I’m so lucky that I got to see the Notre Dame. It’s one of the first images that comes to mind when one thinks of France, and now I get to say that I saw it in person. Another item crossed off my bucket list!
Les Invalides was one of those buildings that could be seen from many areas in the city. The golden dome shined in the sunlight.
The dome is covered in a thin layer of solid gold. Les Invalides is a very large network of museums and famous buildings, but we only took a very brief tour.
Another stop on our bus tour worth mentioning is the Arc de Triomphe, which could be seen from various places in the city.
Climbing up the Eiffel
Climbing to the top of The Eiffel Tower was the number one thing I wanted to do when coming to Spain and France. And that’s on top of a very long list. You would think that, after seeing probably hundreds of different views of the tower, I would start to be less impressed. Not the case. Not the case in the slightest.

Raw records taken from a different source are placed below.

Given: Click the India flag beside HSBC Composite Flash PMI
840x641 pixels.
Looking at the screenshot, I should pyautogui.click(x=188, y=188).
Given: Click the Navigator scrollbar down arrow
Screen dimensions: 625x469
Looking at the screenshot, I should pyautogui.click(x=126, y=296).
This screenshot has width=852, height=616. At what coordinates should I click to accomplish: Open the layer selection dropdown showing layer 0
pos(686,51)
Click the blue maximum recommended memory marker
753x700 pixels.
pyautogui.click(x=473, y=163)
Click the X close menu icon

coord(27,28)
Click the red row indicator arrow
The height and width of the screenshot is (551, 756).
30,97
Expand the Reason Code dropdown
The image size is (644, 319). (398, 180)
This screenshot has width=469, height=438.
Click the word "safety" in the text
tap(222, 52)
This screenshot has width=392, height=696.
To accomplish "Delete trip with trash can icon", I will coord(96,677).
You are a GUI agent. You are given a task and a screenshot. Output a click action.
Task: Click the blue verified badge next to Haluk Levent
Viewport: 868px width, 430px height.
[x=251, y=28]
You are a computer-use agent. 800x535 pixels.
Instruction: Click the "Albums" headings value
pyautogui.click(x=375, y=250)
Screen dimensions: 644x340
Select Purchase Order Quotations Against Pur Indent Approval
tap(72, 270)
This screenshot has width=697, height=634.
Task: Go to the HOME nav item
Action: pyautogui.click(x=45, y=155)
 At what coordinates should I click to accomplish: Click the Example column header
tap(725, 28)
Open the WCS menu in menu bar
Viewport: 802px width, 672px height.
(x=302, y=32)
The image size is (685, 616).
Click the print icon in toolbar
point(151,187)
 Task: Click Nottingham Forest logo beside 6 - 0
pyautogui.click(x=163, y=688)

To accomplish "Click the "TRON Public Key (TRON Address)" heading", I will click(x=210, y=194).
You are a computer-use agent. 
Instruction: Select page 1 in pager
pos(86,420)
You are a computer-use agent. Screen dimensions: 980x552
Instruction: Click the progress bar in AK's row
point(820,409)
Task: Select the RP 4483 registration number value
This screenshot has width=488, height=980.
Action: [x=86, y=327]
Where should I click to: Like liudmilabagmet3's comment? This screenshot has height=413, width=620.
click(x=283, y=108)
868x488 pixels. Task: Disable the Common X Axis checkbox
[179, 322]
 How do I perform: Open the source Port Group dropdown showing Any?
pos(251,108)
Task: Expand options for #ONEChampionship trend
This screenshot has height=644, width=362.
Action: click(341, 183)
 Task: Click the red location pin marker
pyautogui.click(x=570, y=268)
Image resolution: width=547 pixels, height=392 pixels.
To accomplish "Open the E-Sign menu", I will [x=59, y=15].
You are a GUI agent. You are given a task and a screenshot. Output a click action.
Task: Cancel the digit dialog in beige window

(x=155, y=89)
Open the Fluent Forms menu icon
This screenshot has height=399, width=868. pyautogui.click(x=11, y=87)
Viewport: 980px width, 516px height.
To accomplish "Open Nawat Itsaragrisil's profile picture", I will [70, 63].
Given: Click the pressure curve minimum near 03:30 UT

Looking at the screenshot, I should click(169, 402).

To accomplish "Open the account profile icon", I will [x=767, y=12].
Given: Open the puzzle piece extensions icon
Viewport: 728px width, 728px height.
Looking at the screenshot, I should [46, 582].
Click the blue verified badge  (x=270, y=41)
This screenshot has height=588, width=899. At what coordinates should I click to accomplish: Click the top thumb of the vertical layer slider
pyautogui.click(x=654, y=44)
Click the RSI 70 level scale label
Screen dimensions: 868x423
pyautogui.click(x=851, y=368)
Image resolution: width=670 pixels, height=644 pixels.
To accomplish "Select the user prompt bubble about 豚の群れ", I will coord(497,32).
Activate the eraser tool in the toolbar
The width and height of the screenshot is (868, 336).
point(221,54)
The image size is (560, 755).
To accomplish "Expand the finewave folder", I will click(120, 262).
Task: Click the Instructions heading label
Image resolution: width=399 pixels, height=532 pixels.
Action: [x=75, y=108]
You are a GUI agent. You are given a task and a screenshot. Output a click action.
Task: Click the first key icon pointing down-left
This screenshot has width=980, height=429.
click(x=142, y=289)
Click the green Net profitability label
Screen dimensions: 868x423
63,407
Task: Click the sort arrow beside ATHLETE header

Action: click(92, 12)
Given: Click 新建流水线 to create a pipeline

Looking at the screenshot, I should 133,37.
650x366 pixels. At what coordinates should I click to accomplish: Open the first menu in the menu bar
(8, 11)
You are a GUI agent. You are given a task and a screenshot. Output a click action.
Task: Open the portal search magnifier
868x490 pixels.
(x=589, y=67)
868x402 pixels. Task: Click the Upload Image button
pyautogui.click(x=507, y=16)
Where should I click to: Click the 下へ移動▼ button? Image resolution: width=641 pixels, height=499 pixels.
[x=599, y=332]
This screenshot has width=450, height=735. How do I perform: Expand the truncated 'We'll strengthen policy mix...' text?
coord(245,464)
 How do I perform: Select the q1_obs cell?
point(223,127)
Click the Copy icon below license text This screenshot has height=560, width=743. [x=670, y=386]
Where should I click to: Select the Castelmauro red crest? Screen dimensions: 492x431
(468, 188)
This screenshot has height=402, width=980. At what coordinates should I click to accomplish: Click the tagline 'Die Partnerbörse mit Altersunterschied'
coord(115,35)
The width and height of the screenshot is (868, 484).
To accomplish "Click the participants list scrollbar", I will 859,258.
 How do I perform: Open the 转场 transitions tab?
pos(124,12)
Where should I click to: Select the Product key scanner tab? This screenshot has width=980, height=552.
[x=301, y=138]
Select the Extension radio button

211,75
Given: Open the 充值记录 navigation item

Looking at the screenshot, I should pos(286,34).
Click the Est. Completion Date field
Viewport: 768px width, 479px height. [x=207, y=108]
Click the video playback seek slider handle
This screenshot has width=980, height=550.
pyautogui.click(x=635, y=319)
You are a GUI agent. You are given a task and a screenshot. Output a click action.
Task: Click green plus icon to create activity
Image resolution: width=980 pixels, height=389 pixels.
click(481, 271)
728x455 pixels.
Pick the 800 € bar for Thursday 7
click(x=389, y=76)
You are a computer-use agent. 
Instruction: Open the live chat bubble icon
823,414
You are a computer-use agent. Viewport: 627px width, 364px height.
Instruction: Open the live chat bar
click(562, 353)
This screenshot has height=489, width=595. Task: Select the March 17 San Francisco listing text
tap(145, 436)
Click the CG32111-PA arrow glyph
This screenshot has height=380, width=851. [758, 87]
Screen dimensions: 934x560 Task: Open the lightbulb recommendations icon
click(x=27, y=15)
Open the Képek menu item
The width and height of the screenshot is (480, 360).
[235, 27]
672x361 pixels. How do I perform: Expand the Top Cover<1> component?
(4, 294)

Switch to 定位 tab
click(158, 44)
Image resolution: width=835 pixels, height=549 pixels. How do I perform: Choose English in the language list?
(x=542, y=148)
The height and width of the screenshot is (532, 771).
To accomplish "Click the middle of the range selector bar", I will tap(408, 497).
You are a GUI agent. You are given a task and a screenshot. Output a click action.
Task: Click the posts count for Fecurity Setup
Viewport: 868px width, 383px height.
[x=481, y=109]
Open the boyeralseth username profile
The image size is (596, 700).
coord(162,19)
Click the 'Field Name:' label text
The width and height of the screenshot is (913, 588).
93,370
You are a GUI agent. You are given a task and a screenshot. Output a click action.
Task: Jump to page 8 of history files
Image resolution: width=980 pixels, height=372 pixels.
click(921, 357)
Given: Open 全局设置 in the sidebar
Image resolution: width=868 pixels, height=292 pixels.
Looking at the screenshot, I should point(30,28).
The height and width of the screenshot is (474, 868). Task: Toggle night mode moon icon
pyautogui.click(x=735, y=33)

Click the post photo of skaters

Every time I looked up to suddenly see the tower before me, I gasped. I couldn’t control it. No pictures could ever do the tower justice. All pictures that I’ve seen or took just look chunky or scrawny or matte. None of the pictures capture the tower’s grace or airiness. Time and time again, I laid eyes on the feathery monument. Time and time again, it took my breath away. Finally, on our last night in Paris, our last night in Europe, we set out to climb to the very top.
We lined up beneath the tower, the magnificent lattice of shadow and metal hanging above us like some convoluted umbrella.
It was fun to watch the other tourists excitedly wait in the line winding towards the first steps. The carousel lit up as the sun began to set. We waited for it to get dark enough so that The Eiffel Tower would start its first set of twinkling lights. Every single light-twinkle performance that we saw in Paris made me squeal.
After a few minutes in line, we finally began to make the climb. Eventually, the lights turned on, and we were washed in golden light. The white lightbulbs flashed on and off all around us, and the perspective was amazing.
Heights are not a fear of mine, and so I was full of energy and excitement the whole way up.
Others were not so fortunate. Some of my friends began to shake the higher we went. A few tears were hastily wiped away. Panic slowly set in, but everyone pushed on.
Higher and higher we climbed, with metal netting surrounding us, bathed in golden light. It got darker and darker, and the lights of the city began to turn on, turning Paris into a starry sky.
Eventually, we made it to the top. All of us, even those who were shaky.
By this point, it had gotten very dark and difficult to take pictures, but I can assure you that the views were stunning.
This was one of my all time favorite items to cross off my bucket list. I’m so glad that we went at night instead of during a hot day, and I am so glad that I got to experience such an amazing moment that will live with me forever. A great ending to an unforgettably amazing trip.